Could you print the lines of all the records below word for word, leaving the pictures out of your answer?

---------------

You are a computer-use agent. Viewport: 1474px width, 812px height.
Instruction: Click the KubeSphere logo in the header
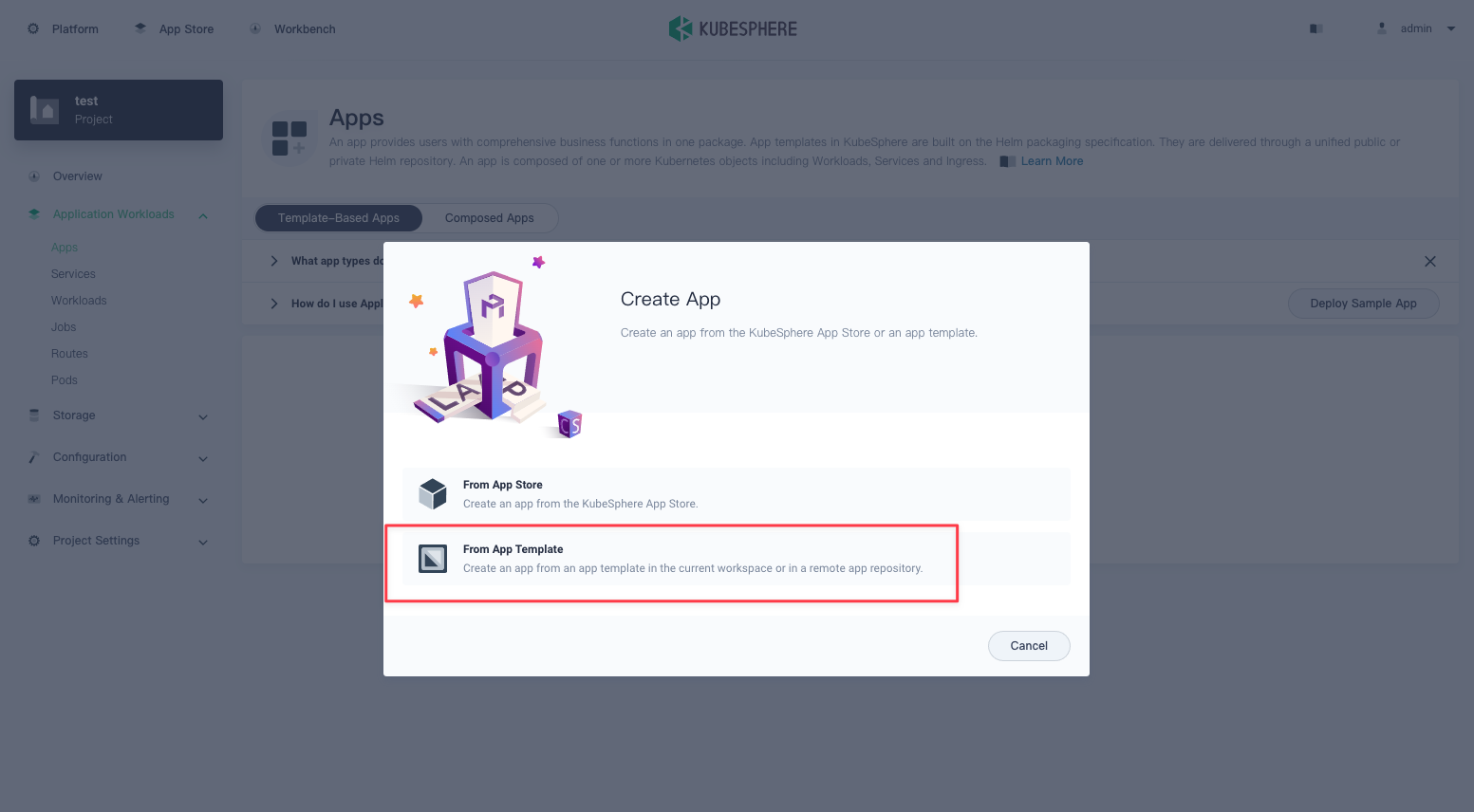tap(733, 28)
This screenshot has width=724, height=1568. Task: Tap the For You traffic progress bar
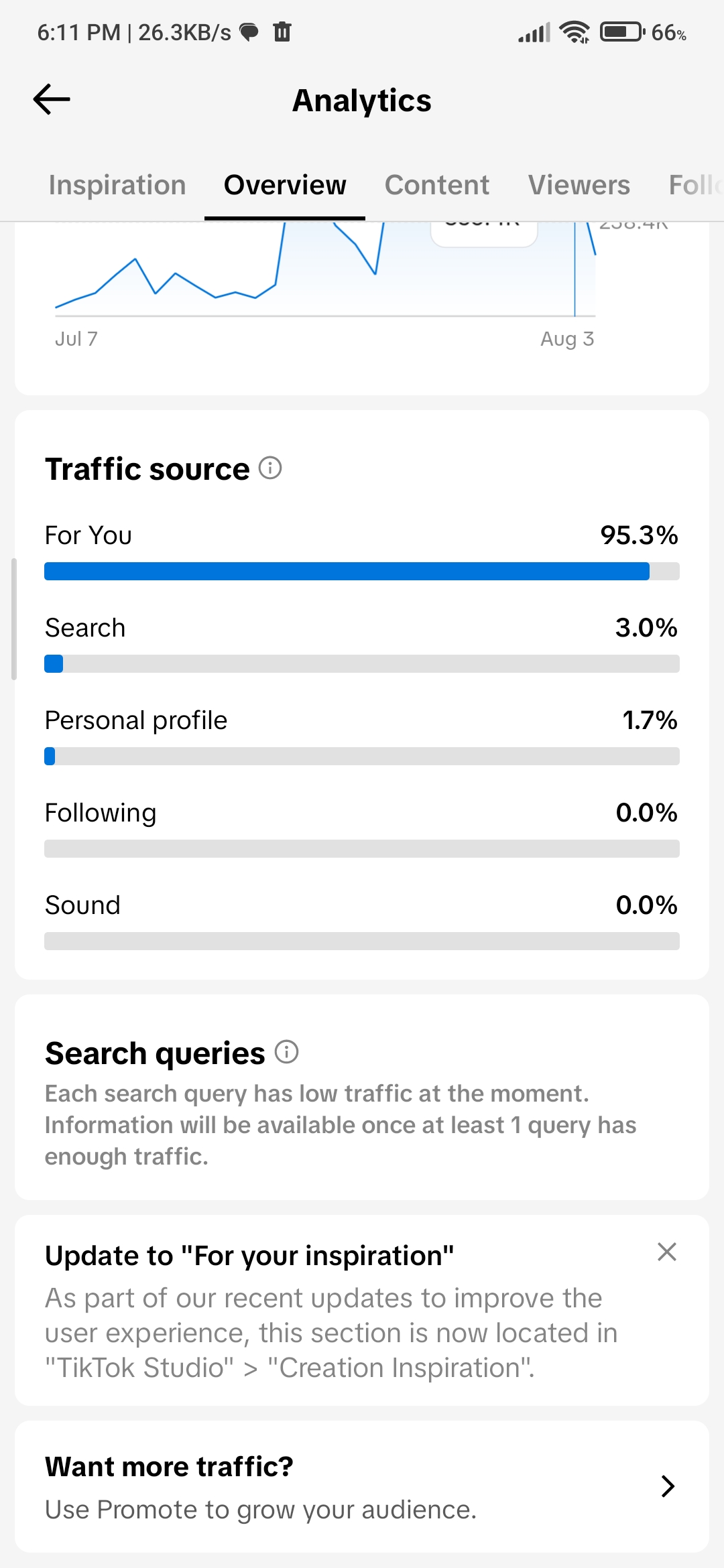(362, 571)
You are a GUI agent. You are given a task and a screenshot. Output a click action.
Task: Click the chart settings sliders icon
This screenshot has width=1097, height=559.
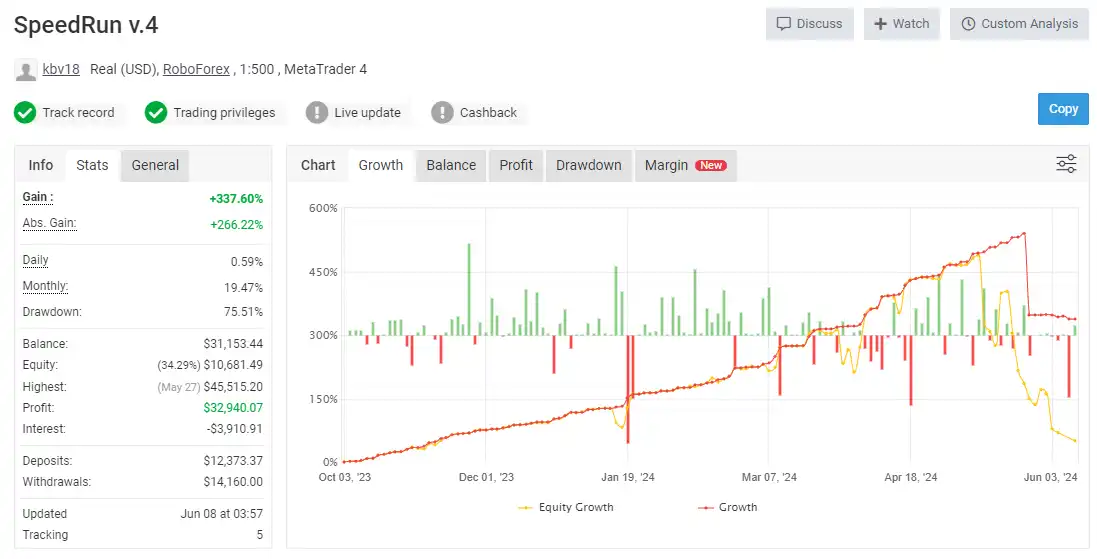pyautogui.click(x=1066, y=165)
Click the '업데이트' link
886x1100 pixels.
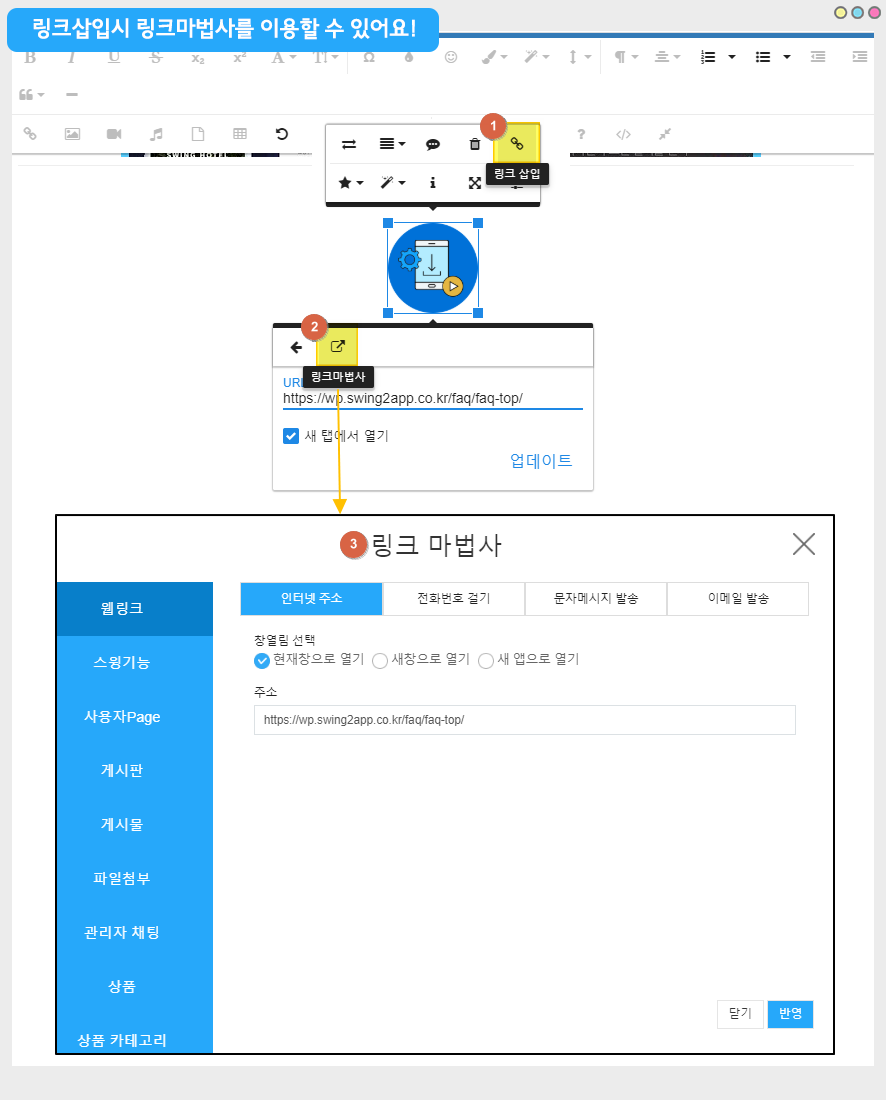(x=541, y=461)
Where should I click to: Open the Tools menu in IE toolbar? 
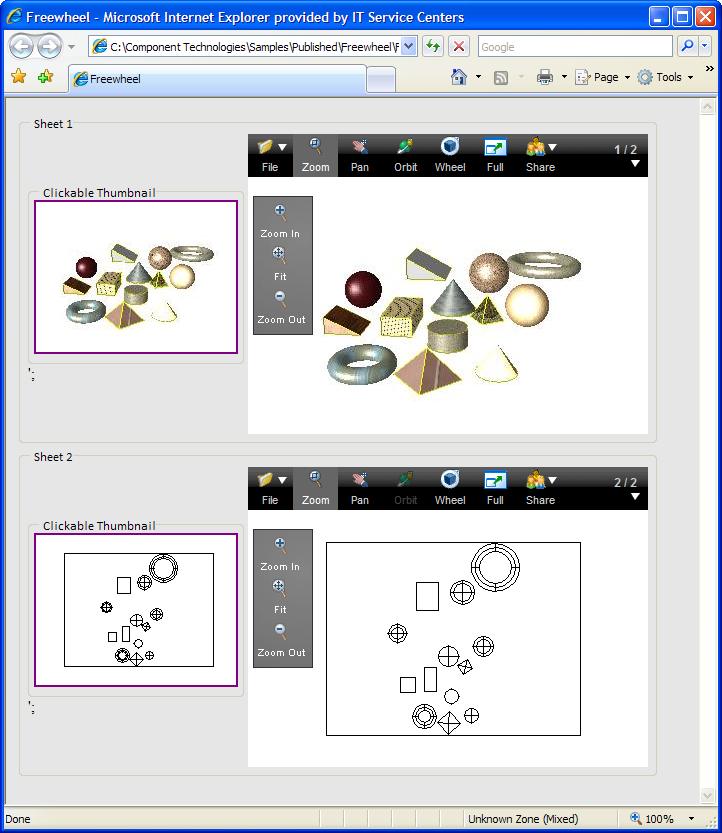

---------------

Full output
You are a computer-use agent. Viewport: 1474px width, 812px height.
Instruction: Click the KubeSphere logo in the header
tap(733, 28)
This screenshot has width=724, height=1568. Task: Tap the For You traffic progress bar
(362, 571)
You are a GUI agent. You are given a task and a screenshot. Output a click action.
Task: Click the chart settings sliders icon
This screenshot has width=1097, height=559.
pyautogui.click(x=1066, y=165)
Click the '업데이트' link
886x1100 pixels.
(x=541, y=461)
Where should I click to: Open the Tools menu in IE toolbar? 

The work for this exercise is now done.